__Records contained in a dataset__.

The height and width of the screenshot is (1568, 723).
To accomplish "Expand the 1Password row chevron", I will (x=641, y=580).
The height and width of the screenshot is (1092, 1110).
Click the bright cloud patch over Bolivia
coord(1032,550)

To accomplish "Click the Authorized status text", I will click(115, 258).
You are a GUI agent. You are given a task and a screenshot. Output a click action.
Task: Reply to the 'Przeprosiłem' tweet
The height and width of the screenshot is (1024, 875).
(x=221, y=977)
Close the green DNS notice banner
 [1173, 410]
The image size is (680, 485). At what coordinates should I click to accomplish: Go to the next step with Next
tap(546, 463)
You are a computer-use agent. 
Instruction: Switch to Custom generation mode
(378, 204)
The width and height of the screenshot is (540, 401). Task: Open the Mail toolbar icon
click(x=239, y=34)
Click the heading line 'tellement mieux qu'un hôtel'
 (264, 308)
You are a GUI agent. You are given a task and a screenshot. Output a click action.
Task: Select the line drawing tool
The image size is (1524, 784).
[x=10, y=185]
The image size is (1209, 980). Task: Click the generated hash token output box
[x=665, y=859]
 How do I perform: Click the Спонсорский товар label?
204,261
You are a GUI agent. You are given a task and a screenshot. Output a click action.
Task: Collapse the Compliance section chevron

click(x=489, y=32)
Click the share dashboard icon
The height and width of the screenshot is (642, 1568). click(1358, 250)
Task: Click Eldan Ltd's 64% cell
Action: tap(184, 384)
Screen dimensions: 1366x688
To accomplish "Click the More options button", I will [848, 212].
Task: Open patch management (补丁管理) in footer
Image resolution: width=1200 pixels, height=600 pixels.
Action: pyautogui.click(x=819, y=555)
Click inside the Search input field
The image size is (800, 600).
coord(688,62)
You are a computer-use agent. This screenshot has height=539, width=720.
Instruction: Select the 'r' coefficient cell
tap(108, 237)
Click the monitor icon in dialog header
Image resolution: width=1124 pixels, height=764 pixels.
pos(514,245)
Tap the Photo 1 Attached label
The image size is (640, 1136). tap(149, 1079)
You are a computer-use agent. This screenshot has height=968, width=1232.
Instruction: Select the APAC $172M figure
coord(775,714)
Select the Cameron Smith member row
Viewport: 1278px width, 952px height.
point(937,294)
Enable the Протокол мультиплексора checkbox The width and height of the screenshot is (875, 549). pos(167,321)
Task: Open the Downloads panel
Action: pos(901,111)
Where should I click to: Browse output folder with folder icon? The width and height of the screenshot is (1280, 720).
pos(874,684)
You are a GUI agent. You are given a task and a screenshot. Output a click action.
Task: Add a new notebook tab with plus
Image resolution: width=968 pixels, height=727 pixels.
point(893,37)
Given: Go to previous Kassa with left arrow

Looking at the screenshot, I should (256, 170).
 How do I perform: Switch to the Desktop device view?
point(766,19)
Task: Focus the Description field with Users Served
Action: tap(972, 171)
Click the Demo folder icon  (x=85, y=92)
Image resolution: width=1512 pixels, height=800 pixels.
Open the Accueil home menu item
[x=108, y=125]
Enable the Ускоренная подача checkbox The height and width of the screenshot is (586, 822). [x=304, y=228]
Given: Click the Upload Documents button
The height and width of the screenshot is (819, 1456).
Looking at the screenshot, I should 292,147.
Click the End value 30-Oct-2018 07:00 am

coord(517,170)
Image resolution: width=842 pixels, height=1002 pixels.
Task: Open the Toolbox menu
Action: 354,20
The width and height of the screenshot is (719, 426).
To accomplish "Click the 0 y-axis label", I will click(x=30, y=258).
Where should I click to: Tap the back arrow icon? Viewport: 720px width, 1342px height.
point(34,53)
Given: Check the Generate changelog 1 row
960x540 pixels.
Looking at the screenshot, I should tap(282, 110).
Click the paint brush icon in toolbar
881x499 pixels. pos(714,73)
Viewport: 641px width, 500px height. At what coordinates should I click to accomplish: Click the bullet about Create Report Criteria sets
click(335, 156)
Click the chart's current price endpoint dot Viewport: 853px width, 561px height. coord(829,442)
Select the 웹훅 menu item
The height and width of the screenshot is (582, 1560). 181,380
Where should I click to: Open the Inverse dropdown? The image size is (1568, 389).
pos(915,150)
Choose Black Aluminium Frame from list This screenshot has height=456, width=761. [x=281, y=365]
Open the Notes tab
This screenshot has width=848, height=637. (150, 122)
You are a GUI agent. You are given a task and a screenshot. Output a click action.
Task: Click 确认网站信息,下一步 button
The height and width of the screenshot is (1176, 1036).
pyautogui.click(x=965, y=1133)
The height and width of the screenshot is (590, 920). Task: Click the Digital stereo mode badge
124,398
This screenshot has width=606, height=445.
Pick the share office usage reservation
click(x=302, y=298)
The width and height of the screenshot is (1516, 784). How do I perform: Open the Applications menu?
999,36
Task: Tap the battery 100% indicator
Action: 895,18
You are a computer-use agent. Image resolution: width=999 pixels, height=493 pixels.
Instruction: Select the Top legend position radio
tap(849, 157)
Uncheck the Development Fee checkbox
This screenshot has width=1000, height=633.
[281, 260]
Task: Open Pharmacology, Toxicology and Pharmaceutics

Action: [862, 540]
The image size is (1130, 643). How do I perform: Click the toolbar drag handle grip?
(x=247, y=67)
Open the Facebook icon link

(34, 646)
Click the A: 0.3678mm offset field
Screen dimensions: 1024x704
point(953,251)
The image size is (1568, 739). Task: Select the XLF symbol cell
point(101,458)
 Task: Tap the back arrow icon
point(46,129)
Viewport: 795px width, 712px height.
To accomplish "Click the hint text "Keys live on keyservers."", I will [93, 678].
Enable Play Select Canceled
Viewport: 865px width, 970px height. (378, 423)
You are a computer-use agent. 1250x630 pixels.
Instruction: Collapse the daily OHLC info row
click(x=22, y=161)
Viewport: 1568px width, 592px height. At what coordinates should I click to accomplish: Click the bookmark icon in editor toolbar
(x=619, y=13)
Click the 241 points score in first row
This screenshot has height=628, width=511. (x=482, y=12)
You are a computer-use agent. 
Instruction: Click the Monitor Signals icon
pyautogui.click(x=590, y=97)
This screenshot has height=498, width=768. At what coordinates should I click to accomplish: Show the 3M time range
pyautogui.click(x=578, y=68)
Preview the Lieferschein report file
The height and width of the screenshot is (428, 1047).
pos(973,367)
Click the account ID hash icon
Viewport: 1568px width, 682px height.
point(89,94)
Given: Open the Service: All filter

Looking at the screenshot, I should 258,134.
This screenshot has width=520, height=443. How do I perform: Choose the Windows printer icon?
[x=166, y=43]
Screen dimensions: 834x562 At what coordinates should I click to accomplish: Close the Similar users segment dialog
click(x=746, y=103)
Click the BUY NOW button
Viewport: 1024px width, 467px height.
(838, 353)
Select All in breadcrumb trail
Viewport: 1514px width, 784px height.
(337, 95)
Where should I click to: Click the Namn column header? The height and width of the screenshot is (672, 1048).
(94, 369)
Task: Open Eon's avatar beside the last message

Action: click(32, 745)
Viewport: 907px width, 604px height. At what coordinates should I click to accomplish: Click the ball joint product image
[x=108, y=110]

__WORK REQUEST__.
Copy the data exactly as it was presented.

__ANSWER SECTION__.
The height and width of the screenshot is (1568, 723).
To accomplish "Expand the 1Password row chevron", I will (x=641, y=580).
The height and width of the screenshot is (1092, 1110).
Click the bright cloud patch over Bolivia
coord(1032,550)

To accomplish "Click the Authorized status text", I will click(115, 258).
You are a GUI agent. You are given a task and a screenshot. Output a click action.
Task: Reply to the 'Przeprosiłem' tweet
The height and width of the screenshot is (1024, 875).
(x=221, y=977)
Close the green DNS notice banner
 [1173, 410]
The image size is (680, 485). At what coordinates should I click to accomplish: Go to the next step with Next
tap(546, 463)
You are a computer-use agent. 
Instruction: Switch to Custom generation mode
(378, 204)
The width and height of the screenshot is (540, 401). Task: Open the Mail toolbar icon
click(x=239, y=34)
Click the heading line 'tellement mieux qu'un hôtel'
 (264, 308)
You are a GUI agent. You are given a task and a screenshot. Output a click action.
Task: Select the line drawing tool
The image size is (1524, 784).
[x=10, y=185]
The image size is (1209, 980). Task: Click the generated hash token output box
[x=665, y=859]
 How do I perform: Click the Спонсорский товар label?
204,261
You are a GUI agent. You are given a task and a screenshot. Output a click action.
Task: Collapse the Compliance section chevron

click(x=489, y=32)
Click the share dashboard icon
The height and width of the screenshot is (642, 1568). click(1358, 250)
Task: Click Eldan Ltd's 64% cell
Action: tap(184, 384)
Screen dimensions: 1366x688
To accomplish "Click the More options button", I will [848, 212].
Task: Open patch management (补丁管理) in footer
Image resolution: width=1200 pixels, height=600 pixels.
Action: pyautogui.click(x=819, y=555)
Click inside the Search input field
The image size is (800, 600).
coord(688,62)
You are a computer-use agent. This screenshot has height=539, width=720.
Instruction: Select the 'r' coefficient cell
tap(108, 237)
Click the monitor icon in dialog header
Image resolution: width=1124 pixels, height=764 pixels.
pos(514,245)
Tap the Photo 1 Attached label
The image size is (640, 1136). tap(149, 1079)
You are a computer-use agent. This screenshot has height=968, width=1232.
Instruction: Select the APAC $172M figure
coord(775,714)
Select the Cameron Smith member row
Viewport: 1278px width, 952px height.
point(937,294)
Enable the Протокол мультиплексора checkbox The width and height of the screenshot is (875, 549). pos(167,321)
Task: Open the Downloads panel
Action: pos(901,111)
Where should I click to: Browse output folder with folder icon? The width and height of the screenshot is (1280, 720).
pos(874,684)
You are a GUI agent. You are given a task and a screenshot. Output a click action.
Task: Add a new notebook tab with plus
Image resolution: width=968 pixels, height=727 pixels.
point(893,37)
Given: Go to previous Kassa with left arrow

Looking at the screenshot, I should (256, 170).
 How do I perform: Switch to the Desktop device view?
point(766,19)
Task: Focus the Description field with Users Served
Action: tap(972, 171)
Click the Demo folder icon  (x=85, y=92)
Image resolution: width=1512 pixels, height=800 pixels.
Open the Accueil home menu item
[x=108, y=125]
Enable the Ускоренная подача checkbox The height and width of the screenshot is (586, 822). [x=304, y=228]
Given: Click the Upload Documents button
The height and width of the screenshot is (819, 1456).
Looking at the screenshot, I should 292,147.
Click the End value 30-Oct-2018 07:00 am

coord(517,170)
Image resolution: width=842 pixels, height=1002 pixels.
Task: Open the Toolbox menu
Action: 354,20
The width and height of the screenshot is (719, 426).
To accomplish "Click the 0 y-axis label", I will click(x=30, y=258).
Where should I click to: Tap the back arrow icon? Viewport: 720px width, 1342px height.
point(34,53)
Given: Check the Generate changelog 1 row
960x540 pixels.
Looking at the screenshot, I should tap(282, 110).
Click the paint brush icon in toolbar
881x499 pixels. pos(714,73)
Viewport: 641px width, 500px height. At what coordinates should I click to accomplish: Click the bullet about Create Report Criteria sets
click(335, 156)
Click the chart's current price endpoint dot Viewport: 853px width, 561px height. coord(829,442)
Select the 웹훅 menu item
The height and width of the screenshot is (582, 1560). 181,380
Where should I click to: Open the Inverse dropdown? The image size is (1568, 389).
pos(915,150)
Choose Black Aluminium Frame from list This screenshot has height=456, width=761. [x=281, y=365]
Open the Notes tab
This screenshot has width=848, height=637. (150, 122)
You are a GUI agent. You are given a task and a screenshot. Output a click action.
Task: Click 确认网站信息,下一步 button
The height and width of the screenshot is (1176, 1036).
pyautogui.click(x=965, y=1133)
The height and width of the screenshot is (590, 920). Task: Click the Digital stereo mode badge
124,398
This screenshot has width=606, height=445.
Pick the share office usage reservation
click(x=302, y=298)
The width and height of the screenshot is (1516, 784). How do I perform: Open the Applications menu?
999,36
Task: Tap the battery 100% indicator
Action: 895,18
You are a computer-use agent. Image resolution: width=999 pixels, height=493 pixels.
Instruction: Select the Top legend position radio
tap(849, 157)
Uncheck the Development Fee checkbox
This screenshot has width=1000, height=633.
[281, 260]
Task: Open Pharmacology, Toxicology and Pharmaceutics

Action: [862, 540]
The image size is (1130, 643). How do I perform: Click the toolbar drag handle grip?
(x=247, y=67)
Open the Facebook icon link

(34, 646)
Click the A: 0.3678mm offset field
Screen dimensions: 1024x704
point(953,251)
The image size is (1568, 739). Task: Select the XLF symbol cell
point(101,458)
 Task: Tap the back arrow icon
point(46,129)
Viewport: 795px width, 712px height.
To accomplish "Click the hint text "Keys live on keyservers."", I will [93, 678].
Enable Play Select Canceled
Viewport: 865px width, 970px height. (378, 423)
You are a computer-use agent. 1250x630 pixels.
Instruction: Collapse the daily OHLC info row
click(x=22, y=161)
Viewport: 1568px width, 592px height. At what coordinates should I click to accomplish: Click the bookmark icon in editor toolbar
(x=619, y=13)
Click the 241 points score in first row
This screenshot has height=628, width=511. (x=482, y=12)
You are a computer-use agent. 
Instruction: Click the Monitor Signals icon
pyautogui.click(x=590, y=97)
This screenshot has height=498, width=768. At what coordinates should I click to accomplish: Show the 3M time range
pyautogui.click(x=578, y=68)
Preview the Lieferschein report file
The height and width of the screenshot is (428, 1047).
pos(973,367)
Click the account ID hash icon
Viewport: 1568px width, 682px height.
point(89,94)
Given: Open the Service: All filter

Looking at the screenshot, I should 258,134.
This screenshot has width=520, height=443. How do I perform: Choose the Windows printer icon?
[x=166, y=43]
Screen dimensions: 834x562 At what coordinates should I click to accomplish: Close the Similar users segment dialog
click(x=746, y=103)
Click the BUY NOW button
Viewport: 1024px width, 467px height.
(838, 353)
Select All in breadcrumb trail
Viewport: 1514px width, 784px height.
(337, 95)
Where should I click to: Click the Namn column header? The height and width of the screenshot is (672, 1048).
(94, 369)
Task: Open Eon's avatar beside the last message

Action: click(32, 745)
Viewport: 907px width, 604px height. At what coordinates should I click to accomplish: Click the ball joint product image
[x=108, y=110]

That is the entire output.